DATASET RECORDS –
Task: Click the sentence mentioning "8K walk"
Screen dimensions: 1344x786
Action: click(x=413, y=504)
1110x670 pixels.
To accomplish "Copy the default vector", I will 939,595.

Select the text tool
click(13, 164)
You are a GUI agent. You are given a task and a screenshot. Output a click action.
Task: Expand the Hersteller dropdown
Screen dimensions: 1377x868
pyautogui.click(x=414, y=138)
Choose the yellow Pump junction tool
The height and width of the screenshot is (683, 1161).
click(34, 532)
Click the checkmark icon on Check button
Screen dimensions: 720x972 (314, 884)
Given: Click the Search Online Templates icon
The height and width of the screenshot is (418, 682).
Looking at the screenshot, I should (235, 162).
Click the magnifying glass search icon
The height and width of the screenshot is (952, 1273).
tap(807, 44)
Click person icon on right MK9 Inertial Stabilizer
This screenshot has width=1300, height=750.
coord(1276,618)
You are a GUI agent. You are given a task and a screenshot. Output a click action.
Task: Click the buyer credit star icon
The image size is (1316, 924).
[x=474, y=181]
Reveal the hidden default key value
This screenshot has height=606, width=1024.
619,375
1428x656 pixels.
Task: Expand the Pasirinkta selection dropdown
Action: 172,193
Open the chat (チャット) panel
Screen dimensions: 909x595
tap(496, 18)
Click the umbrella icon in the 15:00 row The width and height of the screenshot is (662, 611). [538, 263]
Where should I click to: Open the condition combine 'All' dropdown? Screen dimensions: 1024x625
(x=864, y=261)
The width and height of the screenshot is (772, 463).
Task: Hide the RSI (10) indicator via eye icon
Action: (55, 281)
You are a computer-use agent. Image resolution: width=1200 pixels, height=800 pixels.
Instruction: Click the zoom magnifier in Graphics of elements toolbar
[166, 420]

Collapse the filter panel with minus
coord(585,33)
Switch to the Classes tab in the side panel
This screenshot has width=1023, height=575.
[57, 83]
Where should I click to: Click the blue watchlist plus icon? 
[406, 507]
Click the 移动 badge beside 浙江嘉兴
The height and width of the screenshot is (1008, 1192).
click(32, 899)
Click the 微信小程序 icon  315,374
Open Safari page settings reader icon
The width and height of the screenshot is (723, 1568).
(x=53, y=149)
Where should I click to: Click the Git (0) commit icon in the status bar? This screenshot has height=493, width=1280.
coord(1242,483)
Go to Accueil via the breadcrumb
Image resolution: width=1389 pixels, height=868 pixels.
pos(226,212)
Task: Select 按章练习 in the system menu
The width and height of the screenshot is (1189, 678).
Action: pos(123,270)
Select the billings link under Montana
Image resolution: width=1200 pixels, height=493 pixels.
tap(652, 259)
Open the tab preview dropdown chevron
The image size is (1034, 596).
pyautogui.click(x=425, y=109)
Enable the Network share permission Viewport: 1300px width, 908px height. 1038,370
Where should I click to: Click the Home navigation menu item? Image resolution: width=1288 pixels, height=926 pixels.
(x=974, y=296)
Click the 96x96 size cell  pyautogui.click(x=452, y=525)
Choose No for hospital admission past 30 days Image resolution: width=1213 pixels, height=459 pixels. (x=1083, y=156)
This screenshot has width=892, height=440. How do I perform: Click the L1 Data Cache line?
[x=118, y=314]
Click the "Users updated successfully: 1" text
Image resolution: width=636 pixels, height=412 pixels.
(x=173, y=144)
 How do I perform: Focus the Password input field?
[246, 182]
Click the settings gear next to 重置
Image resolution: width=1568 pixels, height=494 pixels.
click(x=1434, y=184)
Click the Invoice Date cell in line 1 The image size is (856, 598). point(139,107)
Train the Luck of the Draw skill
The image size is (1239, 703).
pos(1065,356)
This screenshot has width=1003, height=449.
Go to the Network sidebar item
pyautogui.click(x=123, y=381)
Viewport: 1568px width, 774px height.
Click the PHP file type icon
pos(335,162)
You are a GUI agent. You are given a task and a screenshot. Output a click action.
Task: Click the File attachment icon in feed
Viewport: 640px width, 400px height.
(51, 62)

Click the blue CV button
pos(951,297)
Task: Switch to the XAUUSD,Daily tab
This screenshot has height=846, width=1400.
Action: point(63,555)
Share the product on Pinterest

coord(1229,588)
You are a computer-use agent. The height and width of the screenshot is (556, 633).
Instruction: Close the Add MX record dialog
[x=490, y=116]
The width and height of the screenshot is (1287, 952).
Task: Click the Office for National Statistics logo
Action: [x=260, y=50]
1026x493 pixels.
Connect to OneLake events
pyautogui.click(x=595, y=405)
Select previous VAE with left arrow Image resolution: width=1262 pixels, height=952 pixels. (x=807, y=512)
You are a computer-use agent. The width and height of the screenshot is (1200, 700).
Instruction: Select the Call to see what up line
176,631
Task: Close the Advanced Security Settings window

EXERCISE DESCRIPTION –
Please give back all of the material above exactly as it was written.

PROBLEM SOLUTION –
Task: Click the sentence mentioning "8K walk"
Screen dimensions: 1344x786
Action: click(x=413, y=504)
1110x670 pixels.
To accomplish "Copy the default vector", I will 939,595.

Select the text tool
click(13, 164)
You are a GUI agent. You are given a task and a screenshot. Output a click action.
Task: Expand the Hersteller dropdown
Screen dimensions: 1377x868
pyautogui.click(x=414, y=138)
Choose the yellow Pump junction tool
The height and width of the screenshot is (683, 1161).
click(34, 532)
Click the checkmark icon on Check button
Screen dimensions: 720x972 (314, 884)
Given: Click the Search Online Templates icon
The height and width of the screenshot is (418, 682).
Looking at the screenshot, I should (235, 162).
Click the magnifying glass search icon
The height and width of the screenshot is (952, 1273).
tap(807, 44)
Click person icon on right MK9 Inertial Stabilizer
This screenshot has width=1300, height=750.
coord(1276,618)
You are a GUI agent. You are given a task and a screenshot. Output a click action.
Task: Click the buyer credit star icon
The image size is (1316, 924).
[x=474, y=181]
Reveal the hidden default key value
This screenshot has height=606, width=1024.
619,375
1428x656 pixels.
Task: Expand the Pasirinkta selection dropdown
Action: 172,193
Open the chat (チャット) panel
Screen dimensions: 909x595
tap(496, 18)
Click the umbrella icon in the 15:00 row The width and height of the screenshot is (662, 611). [538, 263]
Where should I click to: Open the condition combine 'All' dropdown? Screen dimensions: 1024x625
(x=864, y=261)
The width and height of the screenshot is (772, 463).
Task: Hide the RSI (10) indicator via eye icon
Action: (55, 281)
You are a computer-use agent. Image resolution: width=1200 pixels, height=800 pixels.
Instruction: Click the zoom magnifier in Graphics of elements toolbar
[166, 420]

Collapse the filter panel with minus
coord(585,33)
Switch to the Classes tab in the side panel
This screenshot has width=1023, height=575.
[57, 83]
Where should I click to: Click the blue watchlist plus icon? 
[406, 507]
Click the 移动 badge beside 浙江嘉兴
The height and width of the screenshot is (1008, 1192).
click(32, 899)
Click the 微信小程序 icon  315,374
Open Safari page settings reader icon
The width and height of the screenshot is (723, 1568).
(x=53, y=149)
Where should I click to: Click the Git (0) commit icon in the status bar? This screenshot has height=493, width=1280.
coord(1242,483)
Go to Accueil via the breadcrumb
Image resolution: width=1389 pixels, height=868 pixels.
pos(226,212)
Task: Select 按章练习 in the system menu
The width and height of the screenshot is (1189, 678).
Action: pos(123,270)
Select the billings link under Montana
Image resolution: width=1200 pixels, height=493 pixels.
tap(652, 259)
Open the tab preview dropdown chevron
The image size is (1034, 596).
pyautogui.click(x=425, y=109)
Enable the Network share permission Viewport: 1300px width, 908px height. 1038,370
Where should I click to: Click the Home navigation menu item? Image resolution: width=1288 pixels, height=926 pixels.
(x=974, y=296)
Click the 96x96 size cell  pyautogui.click(x=452, y=525)
Choose No for hospital admission past 30 days Image resolution: width=1213 pixels, height=459 pixels. (x=1083, y=156)
This screenshot has width=892, height=440. How do I perform: Click the L1 Data Cache line?
[x=118, y=314]
Click the "Users updated successfully: 1" text
Image resolution: width=636 pixels, height=412 pixels.
(x=173, y=144)
 How do I perform: Focus the Password input field?
[246, 182]
Click the settings gear next to 重置
Image resolution: width=1568 pixels, height=494 pixels.
click(x=1434, y=184)
Click the Invoice Date cell in line 1 The image size is (856, 598). point(139,107)
Train the Luck of the Draw skill
The image size is (1239, 703).
pos(1065,356)
This screenshot has width=1003, height=449.
Go to the Network sidebar item
pyautogui.click(x=123, y=381)
Viewport: 1568px width, 774px height.
Click the PHP file type icon
pos(335,162)
You are a GUI agent. You are given a task and a screenshot. Output a click action.
Task: Click the File attachment icon in feed
Viewport: 640px width, 400px height.
(51, 62)

Click the blue CV button
pos(951,297)
Task: Switch to the XAUUSD,Daily tab
This screenshot has height=846, width=1400.
Action: point(63,555)
Share the product on Pinterest

coord(1229,588)
You are a computer-use agent. The height and width of the screenshot is (556, 633).
Instruction: Close the Add MX record dialog
[x=490, y=116]
The width and height of the screenshot is (1287, 952).
Task: Click the Office for National Statistics logo
Action: [x=260, y=50]
1026x493 pixels.
Connect to OneLake events
pyautogui.click(x=595, y=405)
Select previous VAE with left arrow Image resolution: width=1262 pixels, height=952 pixels. (x=807, y=512)
You are a computer-use agent. The width and height of the screenshot is (1200, 700).
Instruction: Select the Call to see what up line
176,631
Task: Close the Advanced Security Settings window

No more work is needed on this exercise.